It’s not just the cost of training the model, it’s the cost of doing inference at scale. ChatGPT boarder line too expensive to operate already. It’s hard to imagine a larger model that both economical and used by millions of people with our current hardware.


But if a larger model was good enough to replace a human, like for example a Google engineer, then it would still be worth it. So they have for sure tried to scale up, and if that extra scale gave results they would have published something about it.

Now, since the larger model wasn't good enough to replace a human engineer we can rest easy, it wont replace programmers anytime soon. If GPT-4 for example could replace engineers, OpenAI wouldn't need to monetise ChatGPT, they would just rent out artificial engineers to do coding for $10k a year.
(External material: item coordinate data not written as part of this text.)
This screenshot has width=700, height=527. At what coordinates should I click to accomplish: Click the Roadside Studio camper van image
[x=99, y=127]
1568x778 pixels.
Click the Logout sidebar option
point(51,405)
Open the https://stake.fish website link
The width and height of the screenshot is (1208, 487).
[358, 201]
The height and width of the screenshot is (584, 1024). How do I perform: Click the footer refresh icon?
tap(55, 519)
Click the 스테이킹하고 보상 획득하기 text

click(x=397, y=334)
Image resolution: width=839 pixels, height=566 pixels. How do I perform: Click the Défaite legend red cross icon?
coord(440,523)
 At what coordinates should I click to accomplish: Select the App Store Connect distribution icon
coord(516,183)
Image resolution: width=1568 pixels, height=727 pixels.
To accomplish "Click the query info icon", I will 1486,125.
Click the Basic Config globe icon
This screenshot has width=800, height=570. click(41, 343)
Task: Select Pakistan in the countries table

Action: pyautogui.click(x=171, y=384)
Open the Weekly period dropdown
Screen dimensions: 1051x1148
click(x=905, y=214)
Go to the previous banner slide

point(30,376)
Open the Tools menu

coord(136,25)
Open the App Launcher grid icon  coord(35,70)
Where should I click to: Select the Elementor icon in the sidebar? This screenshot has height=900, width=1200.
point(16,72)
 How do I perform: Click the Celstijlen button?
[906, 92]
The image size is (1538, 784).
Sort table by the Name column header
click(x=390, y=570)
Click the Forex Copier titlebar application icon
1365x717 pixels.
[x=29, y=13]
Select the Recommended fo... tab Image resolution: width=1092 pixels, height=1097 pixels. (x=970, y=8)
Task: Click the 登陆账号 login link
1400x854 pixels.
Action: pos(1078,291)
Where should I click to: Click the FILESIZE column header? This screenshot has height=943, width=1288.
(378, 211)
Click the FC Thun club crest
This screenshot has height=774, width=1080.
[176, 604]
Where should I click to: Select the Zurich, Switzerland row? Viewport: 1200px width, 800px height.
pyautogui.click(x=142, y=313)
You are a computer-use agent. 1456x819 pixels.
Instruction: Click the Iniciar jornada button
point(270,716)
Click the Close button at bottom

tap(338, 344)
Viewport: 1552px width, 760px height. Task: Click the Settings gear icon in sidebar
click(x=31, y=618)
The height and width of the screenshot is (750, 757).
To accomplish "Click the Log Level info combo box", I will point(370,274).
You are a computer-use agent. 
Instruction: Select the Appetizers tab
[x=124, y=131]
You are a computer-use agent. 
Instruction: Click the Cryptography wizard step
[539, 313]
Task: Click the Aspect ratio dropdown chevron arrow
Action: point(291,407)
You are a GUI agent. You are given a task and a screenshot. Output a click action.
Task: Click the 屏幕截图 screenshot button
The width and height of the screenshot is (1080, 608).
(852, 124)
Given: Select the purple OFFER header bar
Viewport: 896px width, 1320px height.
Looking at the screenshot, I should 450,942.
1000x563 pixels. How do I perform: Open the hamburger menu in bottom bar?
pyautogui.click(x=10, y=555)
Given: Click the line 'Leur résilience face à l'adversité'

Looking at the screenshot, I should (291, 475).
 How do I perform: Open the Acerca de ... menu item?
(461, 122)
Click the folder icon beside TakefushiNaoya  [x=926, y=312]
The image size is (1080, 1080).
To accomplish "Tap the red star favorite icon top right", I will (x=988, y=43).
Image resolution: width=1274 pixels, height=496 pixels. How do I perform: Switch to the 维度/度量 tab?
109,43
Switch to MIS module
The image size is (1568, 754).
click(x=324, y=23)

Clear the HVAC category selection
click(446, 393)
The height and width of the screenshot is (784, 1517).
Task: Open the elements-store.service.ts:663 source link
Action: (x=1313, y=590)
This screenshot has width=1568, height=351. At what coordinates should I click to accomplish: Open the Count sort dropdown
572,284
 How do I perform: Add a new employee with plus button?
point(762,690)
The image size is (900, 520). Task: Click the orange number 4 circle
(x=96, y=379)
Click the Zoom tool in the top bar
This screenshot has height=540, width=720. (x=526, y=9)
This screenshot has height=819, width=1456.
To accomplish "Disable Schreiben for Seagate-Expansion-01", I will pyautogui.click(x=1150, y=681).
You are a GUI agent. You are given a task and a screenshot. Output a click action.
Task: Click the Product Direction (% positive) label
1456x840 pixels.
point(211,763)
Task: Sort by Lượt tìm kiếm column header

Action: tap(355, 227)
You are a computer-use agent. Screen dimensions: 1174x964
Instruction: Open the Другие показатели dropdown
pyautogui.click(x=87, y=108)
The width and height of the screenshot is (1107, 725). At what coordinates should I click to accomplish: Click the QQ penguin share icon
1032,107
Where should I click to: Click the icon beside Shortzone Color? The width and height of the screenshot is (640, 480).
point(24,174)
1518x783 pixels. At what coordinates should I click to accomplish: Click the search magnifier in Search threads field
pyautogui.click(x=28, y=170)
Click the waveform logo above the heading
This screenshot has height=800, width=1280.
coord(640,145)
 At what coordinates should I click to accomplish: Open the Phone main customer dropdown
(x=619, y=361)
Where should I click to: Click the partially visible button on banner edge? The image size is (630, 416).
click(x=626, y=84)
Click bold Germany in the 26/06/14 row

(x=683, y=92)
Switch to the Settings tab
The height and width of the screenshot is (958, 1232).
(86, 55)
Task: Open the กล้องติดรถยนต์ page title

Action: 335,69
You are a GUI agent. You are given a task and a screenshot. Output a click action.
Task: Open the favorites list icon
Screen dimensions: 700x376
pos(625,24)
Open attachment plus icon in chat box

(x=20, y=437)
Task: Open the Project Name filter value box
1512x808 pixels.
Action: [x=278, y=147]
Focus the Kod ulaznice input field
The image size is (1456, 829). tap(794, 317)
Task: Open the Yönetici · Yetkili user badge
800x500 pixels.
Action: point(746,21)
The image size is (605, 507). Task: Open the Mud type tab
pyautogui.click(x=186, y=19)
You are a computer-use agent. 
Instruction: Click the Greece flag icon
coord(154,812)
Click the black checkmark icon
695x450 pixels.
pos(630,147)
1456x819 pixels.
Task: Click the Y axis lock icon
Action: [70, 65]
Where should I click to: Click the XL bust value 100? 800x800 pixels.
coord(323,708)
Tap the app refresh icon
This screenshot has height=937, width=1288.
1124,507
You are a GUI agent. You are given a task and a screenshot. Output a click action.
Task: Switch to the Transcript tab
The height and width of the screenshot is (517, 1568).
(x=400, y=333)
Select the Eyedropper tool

Might turn out that for rules based systems such as prescriptive grammars (for grammatically correct language rather than natural spoken) there is still use for a system that explicitly represents those rules.

Then again, we are a big old bulb of wetware and we can generally learn to apply grammar rules correctly most of the time (when explicitly thinking about them, anyway).

Maybe what we need is some kind of meta cognition: being able to apply and evaluate rules that the current LLMs can already correctly reproduce.


The biggest problem is that scaling is non-linear. The returns might well be non-diminishing wrt model size, but if we have to throw N^2 hardware at it to make it (best-case) 2N better, we'll still hit the limit pretty quickly.


> GPT3 is far more accurate than GPT2

Please say more about what you mean here because I disagree.

It’s certainly more eloquent, but it still can’t multiple 2 4-digit numbers…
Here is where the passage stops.